◆ **Work to be completed**: All of the records below are to be copied exactly.

◆ **Records for the exercise**:
══════════════════════════════
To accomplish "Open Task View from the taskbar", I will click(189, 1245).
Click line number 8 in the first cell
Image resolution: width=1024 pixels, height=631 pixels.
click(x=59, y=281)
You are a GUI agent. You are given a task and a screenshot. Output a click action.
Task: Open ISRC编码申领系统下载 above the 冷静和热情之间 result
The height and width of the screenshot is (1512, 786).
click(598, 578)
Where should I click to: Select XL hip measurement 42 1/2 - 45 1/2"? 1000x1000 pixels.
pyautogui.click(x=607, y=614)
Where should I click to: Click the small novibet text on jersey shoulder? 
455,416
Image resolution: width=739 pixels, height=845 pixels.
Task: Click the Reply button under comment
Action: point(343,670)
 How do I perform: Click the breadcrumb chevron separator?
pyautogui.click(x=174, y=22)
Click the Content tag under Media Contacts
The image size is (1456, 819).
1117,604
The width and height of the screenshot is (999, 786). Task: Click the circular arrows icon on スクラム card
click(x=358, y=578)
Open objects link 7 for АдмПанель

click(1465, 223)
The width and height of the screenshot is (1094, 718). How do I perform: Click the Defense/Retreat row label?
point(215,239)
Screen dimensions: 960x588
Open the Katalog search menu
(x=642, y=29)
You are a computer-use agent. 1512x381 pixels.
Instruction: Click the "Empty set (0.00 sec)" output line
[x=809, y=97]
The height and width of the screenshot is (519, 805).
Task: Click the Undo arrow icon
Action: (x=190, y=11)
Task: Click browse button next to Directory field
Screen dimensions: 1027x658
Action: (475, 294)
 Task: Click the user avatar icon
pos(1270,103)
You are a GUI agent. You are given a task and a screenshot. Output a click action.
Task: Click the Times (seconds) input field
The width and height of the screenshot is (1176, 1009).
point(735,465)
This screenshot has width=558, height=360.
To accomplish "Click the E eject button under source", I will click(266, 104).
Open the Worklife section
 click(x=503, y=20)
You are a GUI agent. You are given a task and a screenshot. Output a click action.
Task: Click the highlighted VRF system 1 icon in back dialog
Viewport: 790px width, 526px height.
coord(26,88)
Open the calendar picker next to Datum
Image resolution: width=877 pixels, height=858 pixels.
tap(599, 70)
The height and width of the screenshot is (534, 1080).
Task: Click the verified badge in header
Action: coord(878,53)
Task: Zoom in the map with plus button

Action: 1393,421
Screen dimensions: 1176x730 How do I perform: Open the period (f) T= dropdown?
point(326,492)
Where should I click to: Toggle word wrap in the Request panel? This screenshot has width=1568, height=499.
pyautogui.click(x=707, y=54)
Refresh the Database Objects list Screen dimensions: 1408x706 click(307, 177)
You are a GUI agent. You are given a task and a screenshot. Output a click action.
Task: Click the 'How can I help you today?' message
══════════════════════════════
◆ **Expected output**:
To accomplish "Open Task View from the taskbar", I will click(189, 1245).
Click line number 8 in the first cell
Image resolution: width=1024 pixels, height=631 pixels.
click(x=59, y=281)
You are a GUI agent. You are given a task and a screenshot. Output a click action.
Task: Open ISRC编码申领系统下载 above the 冷静和热情之间 result
The height and width of the screenshot is (1512, 786).
click(598, 578)
Where should I click to: Select XL hip measurement 42 1/2 - 45 1/2"? 1000x1000 pixels.
pyautogui.click(x=607, y=614)
Where should I click to: Click the small novibet text on jersey shoulder? 
455,416
Image resolution: width=739 pixels, height=845 pixels.
Task: Click the Reply button under comment
Action: point(343,670)
 How do I perform: Click the breadcrumb chevron separator?
pyautogui.click(x=174, y=22)
Click the Content tag under Media Contacts
The image size is (1456, 819).
1117,604
The width and height of the screenshot is (999, 786). Task: Click the circular arrows icon on スクラム card
click(x=358, y=578)
Open objects link 7 for АдмПанель

click(1465, 223)
The width and height of the screenshot is (1094, 718). How do I perform: Click the Defense/Retreat row label?
point(215,239)
Screen dimensions: 960x588
Open the Katalog search menu
(x=642, y=29)
You are a computer-use agent. 1512x381 pixels.
Instruction: Click the "Empty set (0.00 sec)" output line
[x=809, y=97]
The height and width of the screenshot is (519, 805).
Task: Click the Undo arrow icon
Action: (x=190, y=11)
Task: Click browse button next to Directory field
Screen dimensions: 1027x658
Action: (475, 294)
 Task: Click the user avatar icon
pos(1270,103)
You are a GUI agent. You are given a task and a screenshot. Output a click action.
Task: Click the Times (seconds) input field
The width and height of the screenshot is (1176, 1009).
point(735,465)
This screenshot has width=558, height=360.
To accomplish "Click the E eject button under source", I will click(266, 104).
Open the Worklife section
 click(x=503, y=20)
You are a GUI agent. You are given a task and a screenshot. Output a click action.
Task: Click the highlighted VRF system 1 icon in back dialog
Viewport: 790px width, 526px height.
coord(26,88)
Open the calendar picker next to Datum
Image resolution: width=877 pixels, height=858 pixels.
tap(599, 70)
The height and width of the screenshot is (534, 1080).
Task: Click the verified badge in header
Action: coord(878,53)
Task: Zoom in the map with plus button

Action: 1393,421
Screen dimensions: 1176x730 How do I perform: Open the period (f) T= dropdown?
point(326,492)
Where should I click to: Toggle word wrap in the Request panel? This screenshot has width=1568, height=499.
pyautogui.click(x=707, y=54)
Refresh the Database Objects list Screen dimensions: 1408x706 click(307, 177)
You are a GUI agent. You are given a task and a screenshot. Output a click action.
Task: Click the 'How can I help you today?' message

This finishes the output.